The other possibility is that this story was written in the style of an AI-generated text in order to bewilder the reader. If this is the case, then you've definitely succeeded on the technical level of imitating computer generated prose, which is no small feat in and of itself. But you've, unfortunately, did not succeed as much in making this an interesting thing to read. A lot of great comedies and troll-fics do a good job of simultaneously confusing and entertaining its readers, and I think that's where I find this one a bit lacking. It's just a little too incoherent, and I ended up feeling that it punished any degree of investment or attention I gave it, because the only payoff was the unrelated coda at the end.

So in the end, I'm just confused as to what the payoff is supposed to be.
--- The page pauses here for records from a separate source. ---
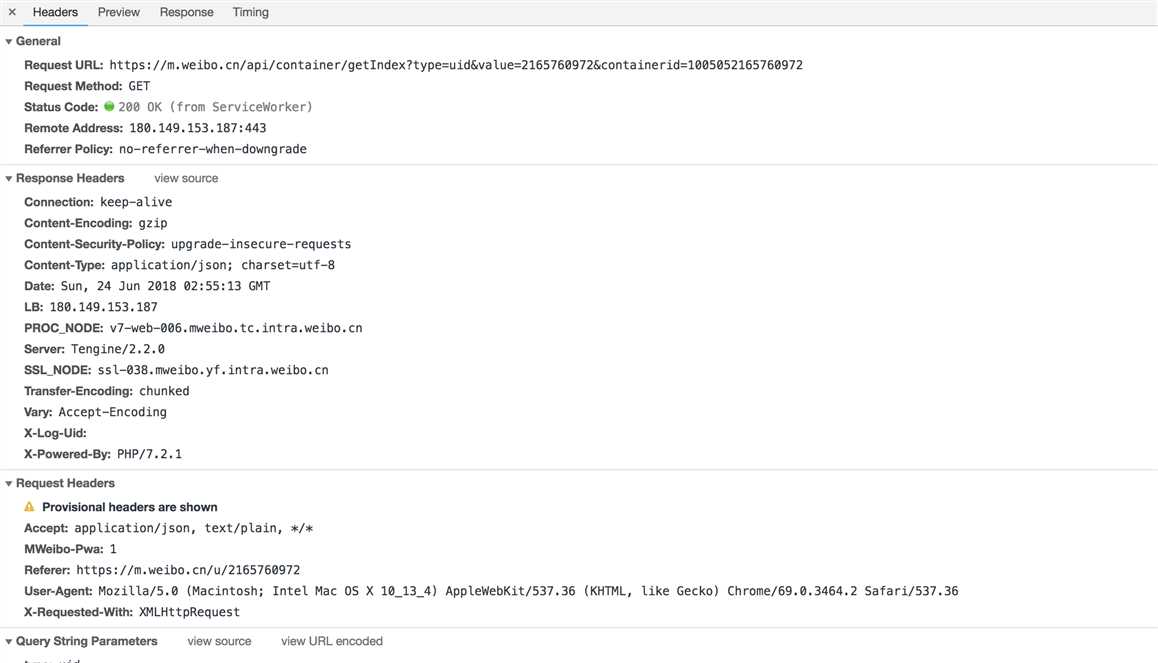View source of Query String Parameters

[219, 642]
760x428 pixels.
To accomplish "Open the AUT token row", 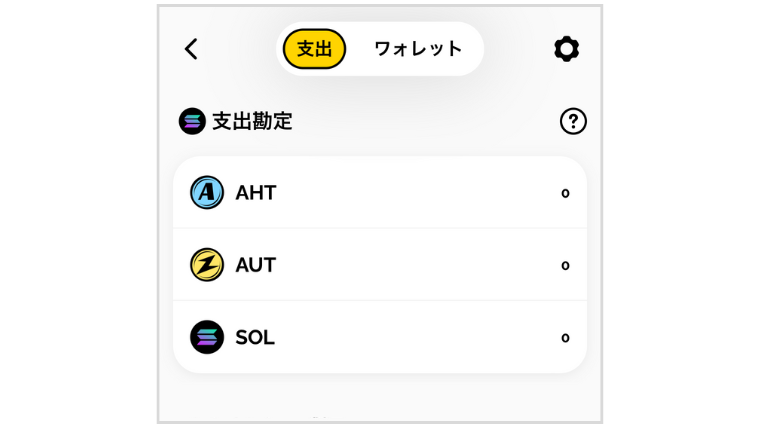I will click(380, 265).
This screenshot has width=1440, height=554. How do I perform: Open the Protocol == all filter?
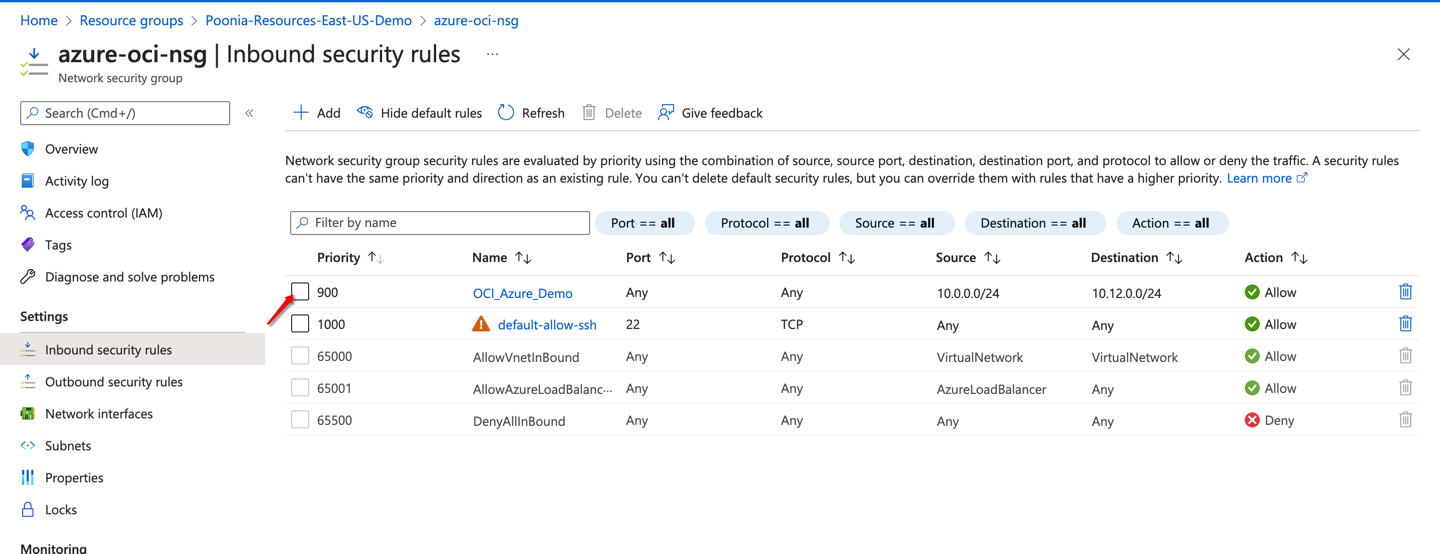(765, 223)
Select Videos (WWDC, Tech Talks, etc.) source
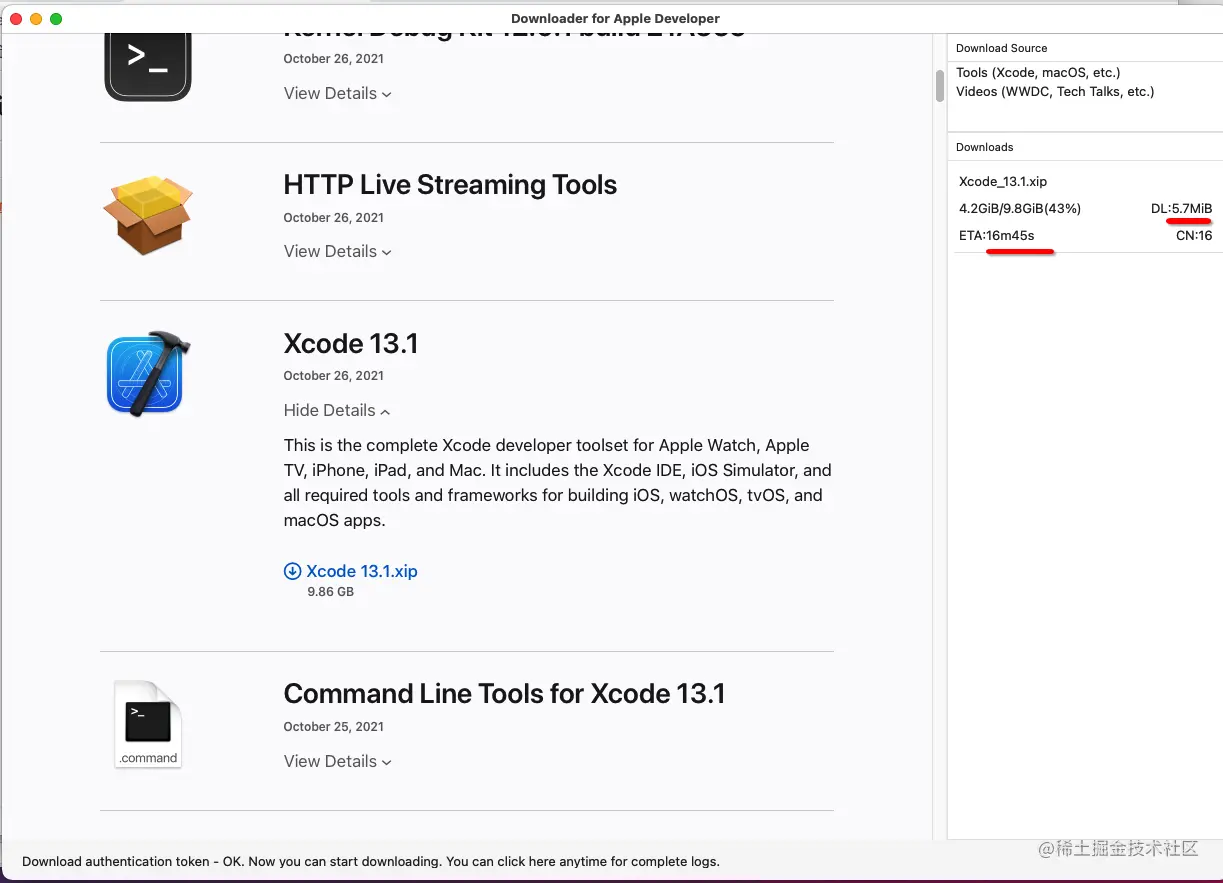 pos(1055,92)
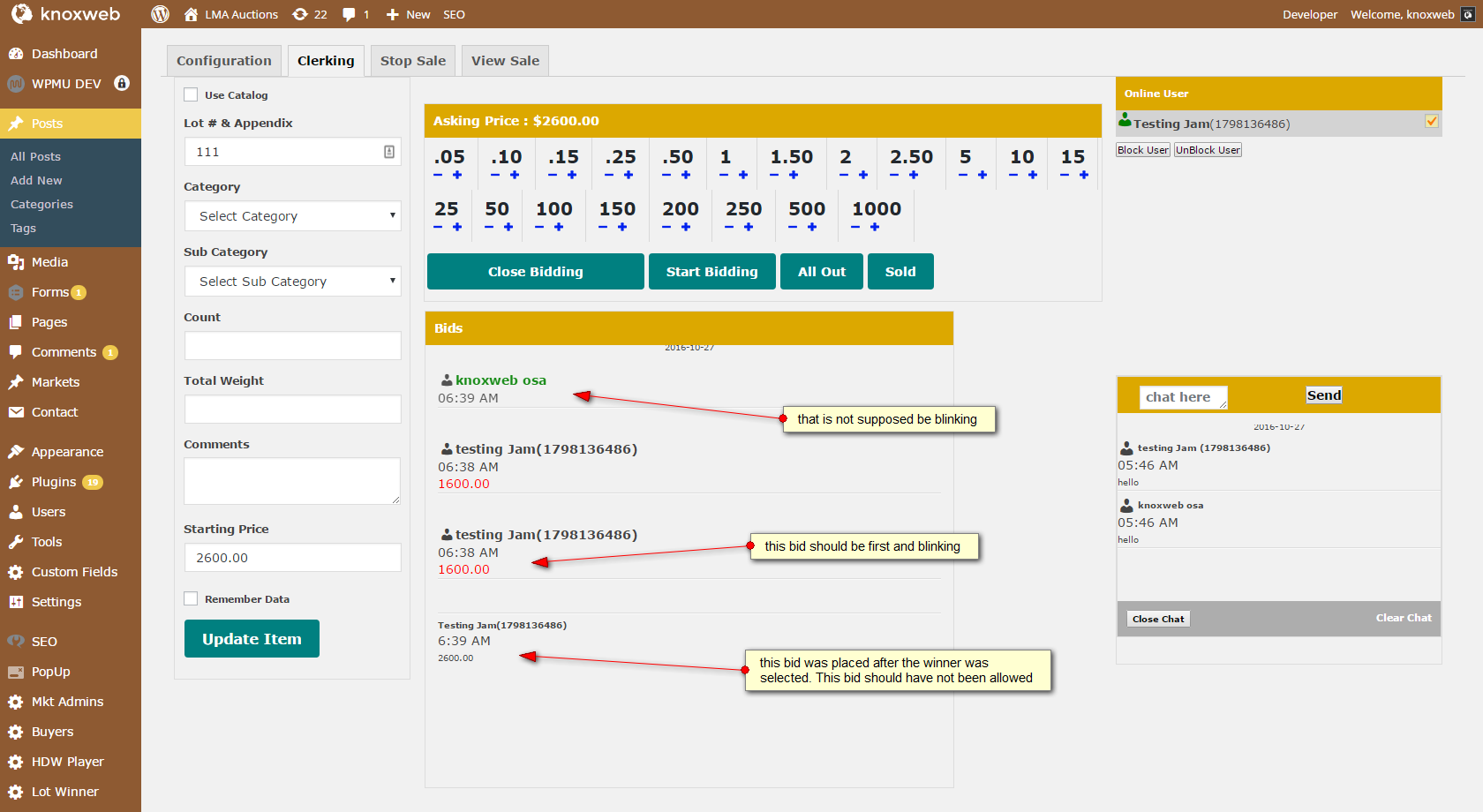Open Dashboard from the sidebar
This screenshot has height=812, width=1483.
tap(64, 54)
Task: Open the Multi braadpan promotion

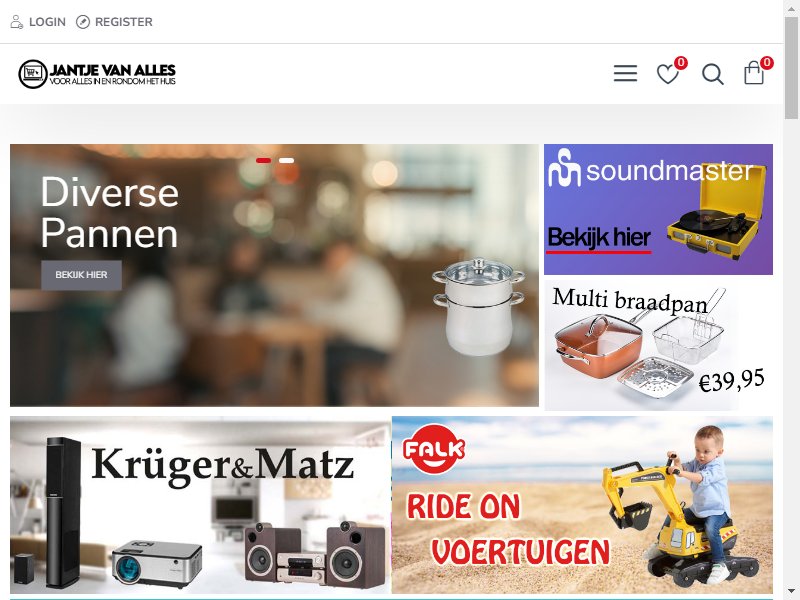Action: click(x=658, y=345)
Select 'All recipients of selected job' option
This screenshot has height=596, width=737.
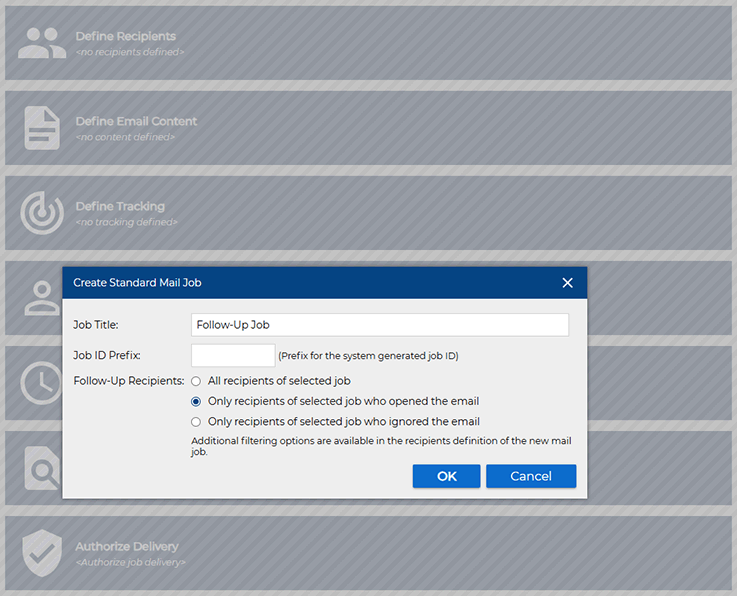pos(196,381)
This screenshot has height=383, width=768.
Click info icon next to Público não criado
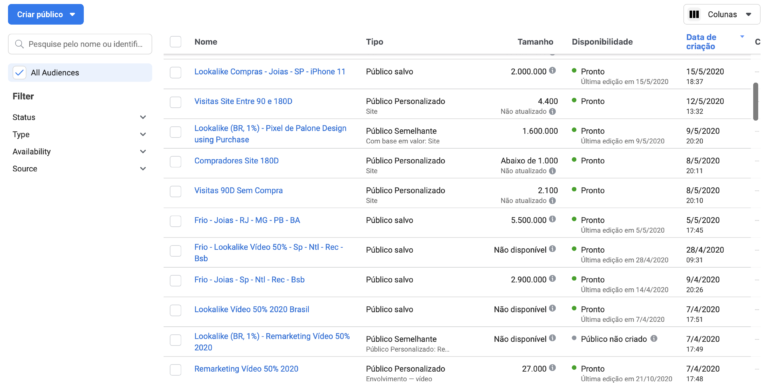tap(653, 338)
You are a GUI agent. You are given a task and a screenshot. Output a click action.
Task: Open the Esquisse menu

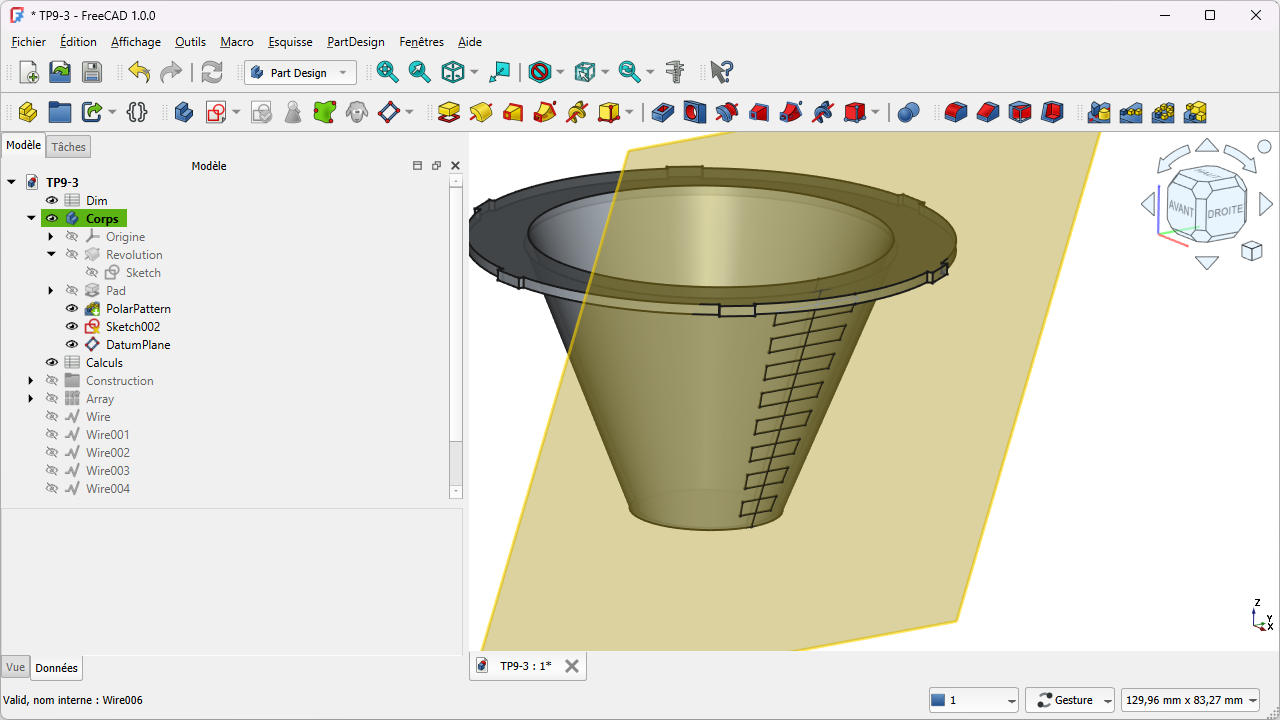(x=290, y=42)
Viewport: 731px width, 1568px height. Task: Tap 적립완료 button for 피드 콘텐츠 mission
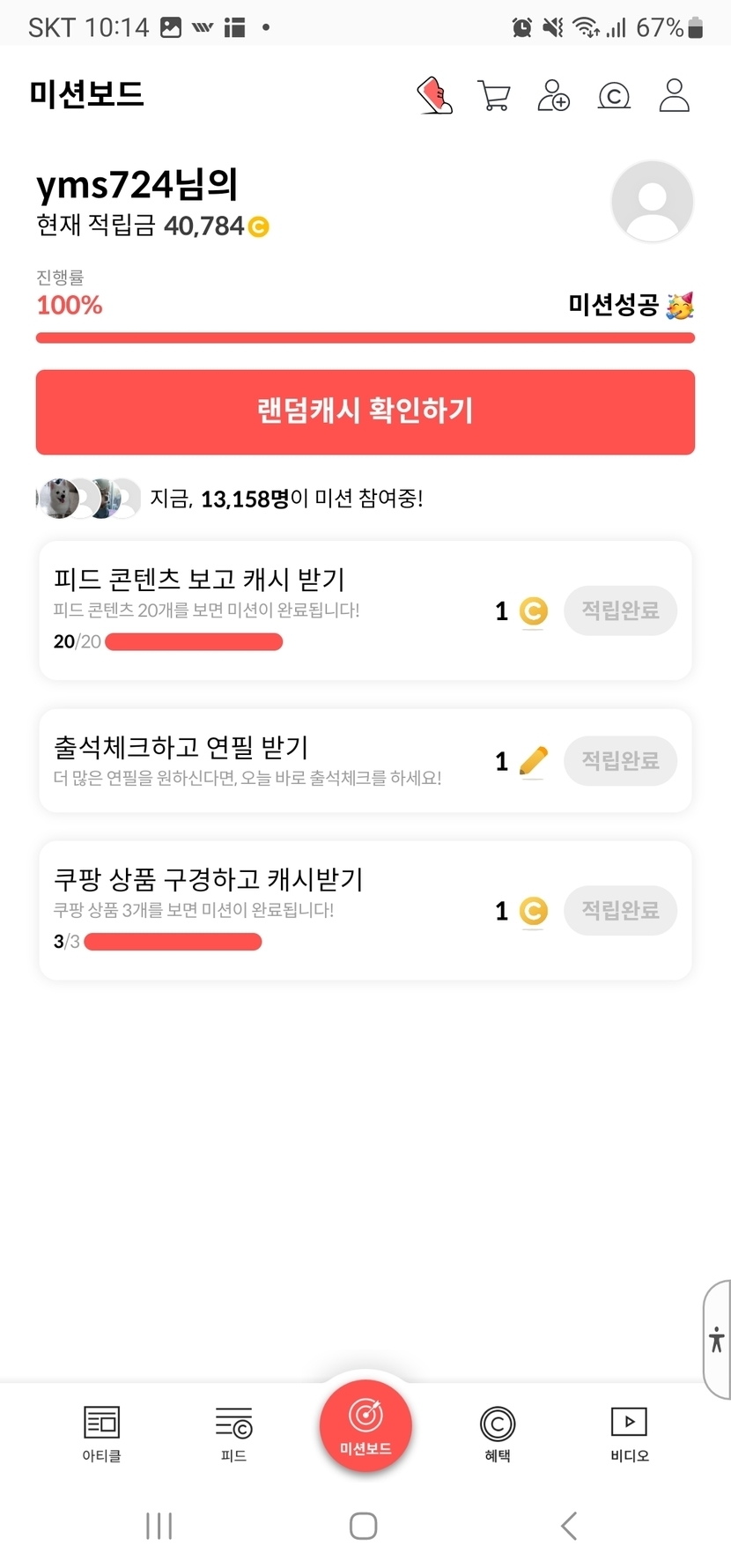[620, 610]
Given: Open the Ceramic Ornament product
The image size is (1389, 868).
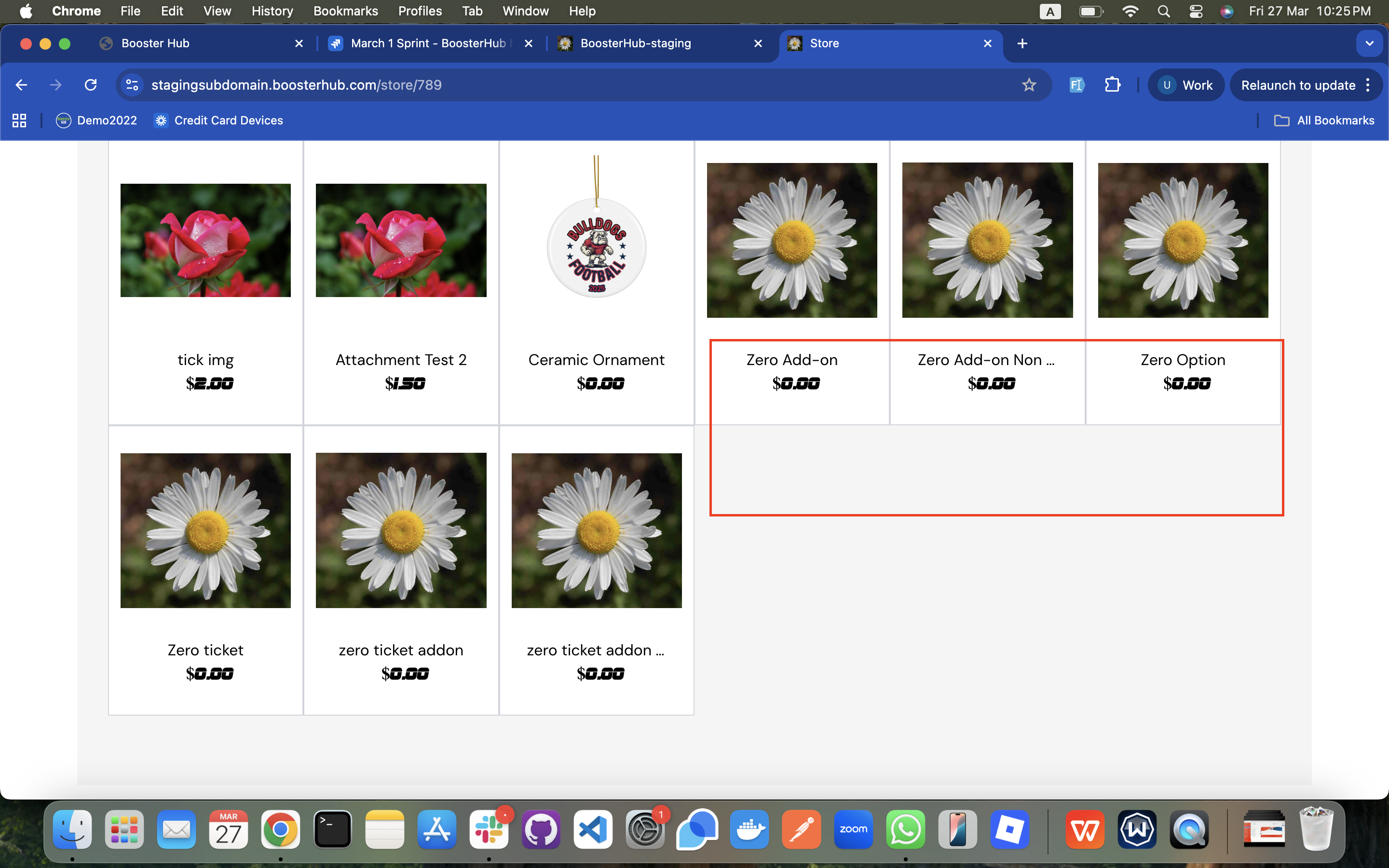Looking at the screenshot, I should [596, 283].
Every story requires some degree of personal investment to work, and Writeoff entries in particular demand a kind of mindful reading due to the nature of the commenting element. I just can't help but feel that my genuine effort to understand and digest this story was not worthwhile.
#9 · 1
· · >>GroaningGreyAgony
The bookends were okay, and I found the concept somewhat amusing.

I took a halfhearted stab at interpreting the text; some bits almost make sense, but if it was intended to have an overall meaning, it was too obscure for me to pick up on. Occam's razor indicates that it's probably AI generated.

I haven't actually read any Anon-A-Miss fanfics, but the ending was still kind of funny. So while I can't rate it highly, it amused me more than it annoyed me.

Transponer is a great way to make your own special life in your own home in the world of the same time that you can enjoy your life with a beautiful and unique experience.

The camera faces backwards from a wide range of different angles to the station and the atmosphere wraps the perfect fit for your home. You can get a comfortable bed and a half solid kitchen table for your own reference. I've also included a few of the pictures that I think you might like to see where you can find a good one for your wedding party.

Reanimation sequence in progress.
#10 · 1

“Ill Lit by Moonlight. Into the Weeds!”

“Riding the Storm Out Until the End of the Sky, A Place in the Sun.”

“When What’s Strange is too Familiar, Do Your Best!”

“No Magic; Big Oof. Overtime Ain’t No Sunshine.”

“Not the Whole Truth; The Fate of the World is Definitely Not at Stake.”

“When The Wall Came Down, It’s What’s on the Inside That Counts; An economically sound amount of napalm to burn All the Treasures of the Earth…”

“Geometric Casa de Papelot.”

“A New Sun Rises. Have you ever seen a grown mare naked?”

“Take a Trot on the Wild Side; The Friends We Made Along The Way…”
#11 · 7
· · >>Posh
Because of this entry, I have decided to add a new rule: stories must not be mostly nonsense.